Two, Baktash Akasha Abdalla and Ibrahim Akasha Abdalla, are members of a Kenyan family linked to several drug trafficking trials.
Their wealthy father, Ibrahim Akasha, was gunned down in Amsterdam in 2000, after fleeing Kenya where he was sought in connection with the seizure of several tonnes of hashish.
The two other suspects are Vijaygiri Anandgiri Goswami, an Indian, and Kulam Hussein, from Pakistan.
Magistrate Gicheru last month said that Kenya should cooperate with the extradition request "because international crime has hurt" the country.
With drug smuggling routes from Asia through the Middle East hampered by conflict and tougher border restrictions, traffickers have increasingly turned to east Africa as a transport hub, according to the United Nations Office on Drugs and Crime (UNODOC).
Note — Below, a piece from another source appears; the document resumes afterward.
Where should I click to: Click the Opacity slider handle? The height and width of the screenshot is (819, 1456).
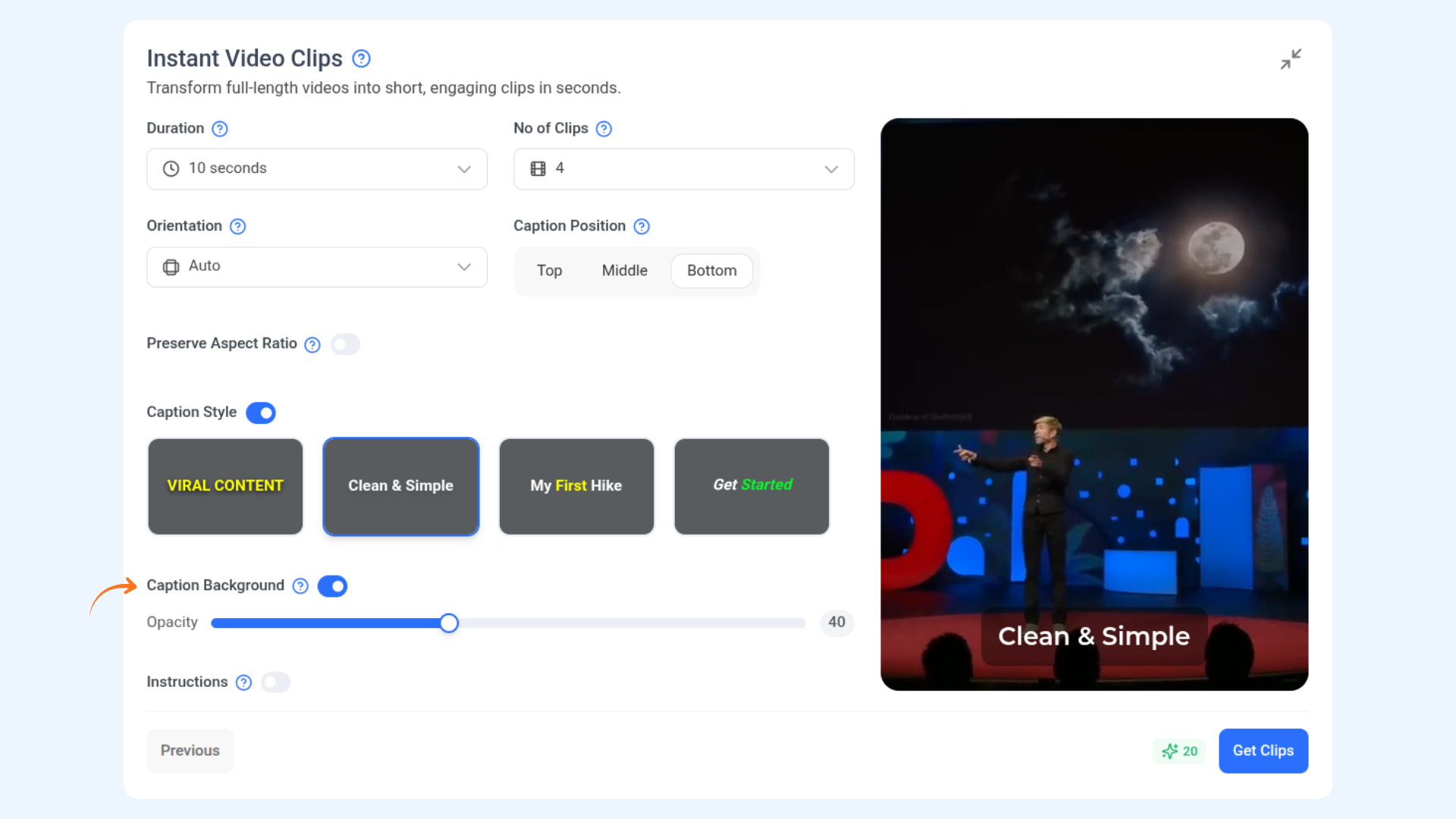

While heroin has been trafficked through east Africa for the past three decades, UNODOC said in a recent report that a series of "large seizures" of Afghan heroin suggests trade is increasing, often smuggled on traditional dhow boats from the coast of Iran and Pakistan.
In April, British and Australian navies seized the largest ever haul of heroin at sea, weighing 1,032 kilo grammes.
The drugs, worth some USD 235 million (170 million were found on a dhow some 50 kilometers off the coast of Kenya and Tanzania.
East Africa has a small but growing domestic market for heroin, but the vast majority shipped to Kenya and Tanzania is believed to be then moved onwards to South Africa and west Africa, and potentially on to Europe.